▼

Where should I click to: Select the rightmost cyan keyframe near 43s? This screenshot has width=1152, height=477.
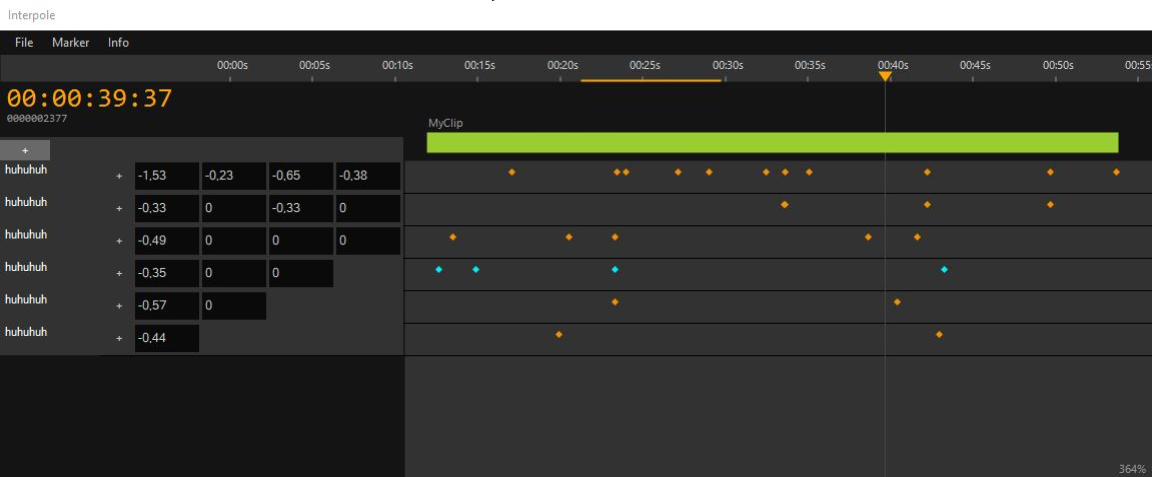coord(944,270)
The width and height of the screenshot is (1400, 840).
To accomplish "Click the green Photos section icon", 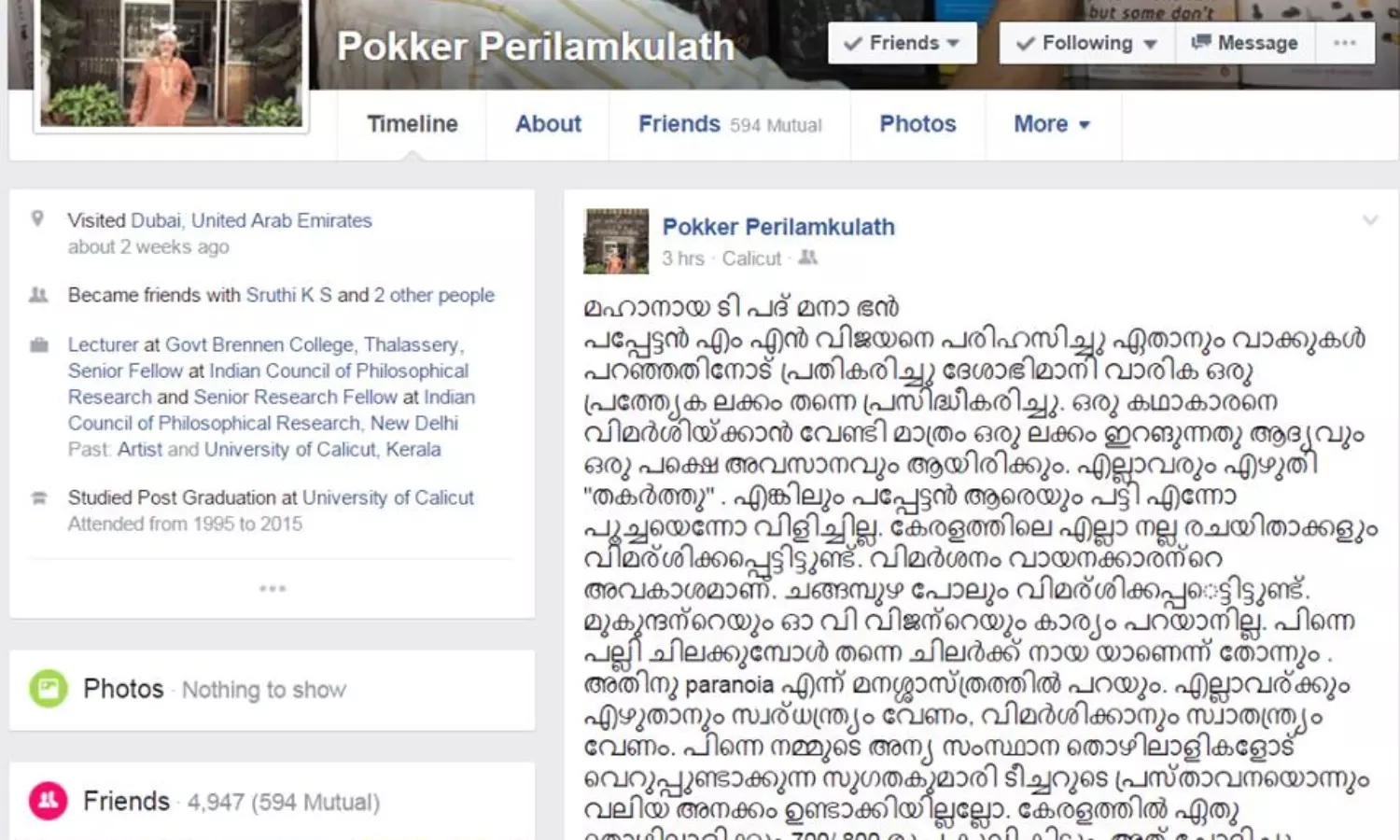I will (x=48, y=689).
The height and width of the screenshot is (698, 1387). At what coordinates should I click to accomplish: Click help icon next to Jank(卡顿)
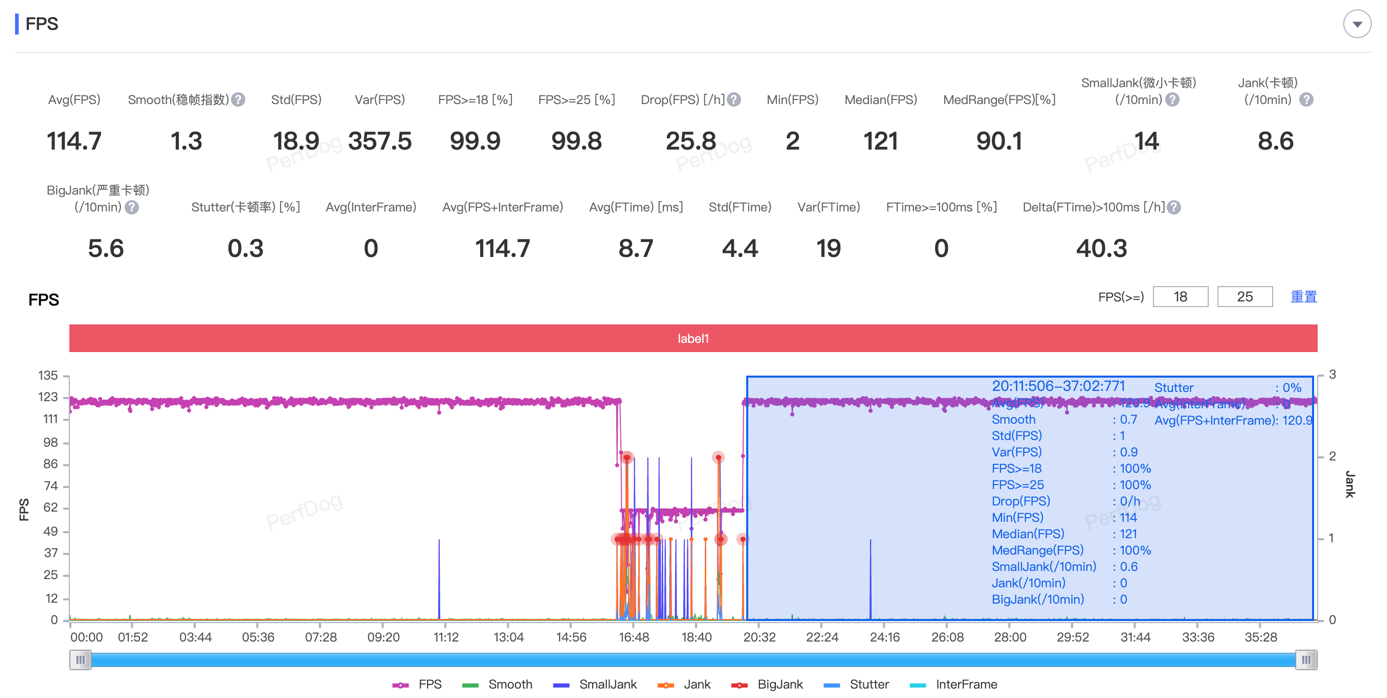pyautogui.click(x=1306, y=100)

▲
▼

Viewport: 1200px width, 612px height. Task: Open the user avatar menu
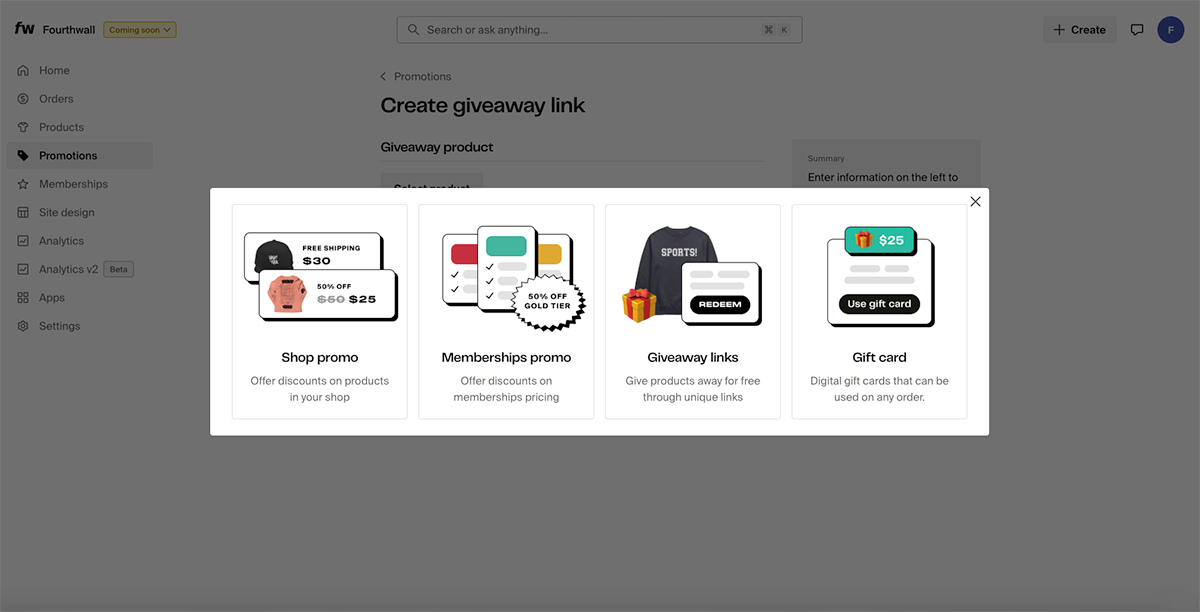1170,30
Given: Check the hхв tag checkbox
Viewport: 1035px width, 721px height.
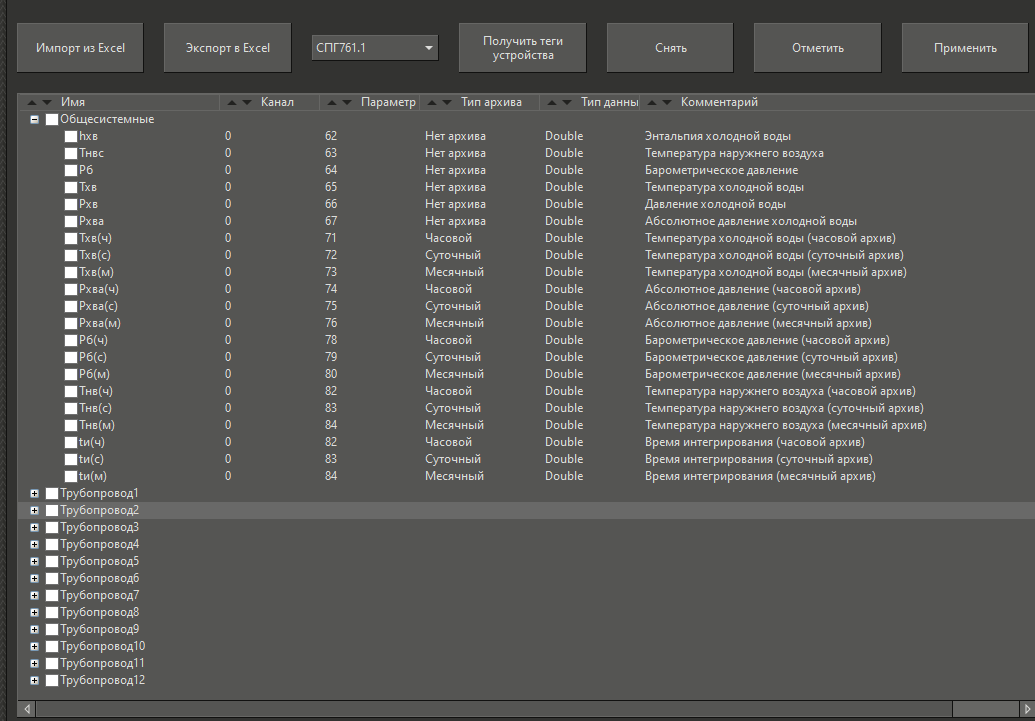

▲

▶ **Work required**
Take from the material above the lines running from the one with "Given: Check the hхв tag checkbox" through the one with "Viewport: 1035px width, 721px height.", and repeat them exactly, with nothing else.

▶ **Answer for this exercise**
Given: Check the hхв tag checkbox
Viewport: 1035px width, 721px height.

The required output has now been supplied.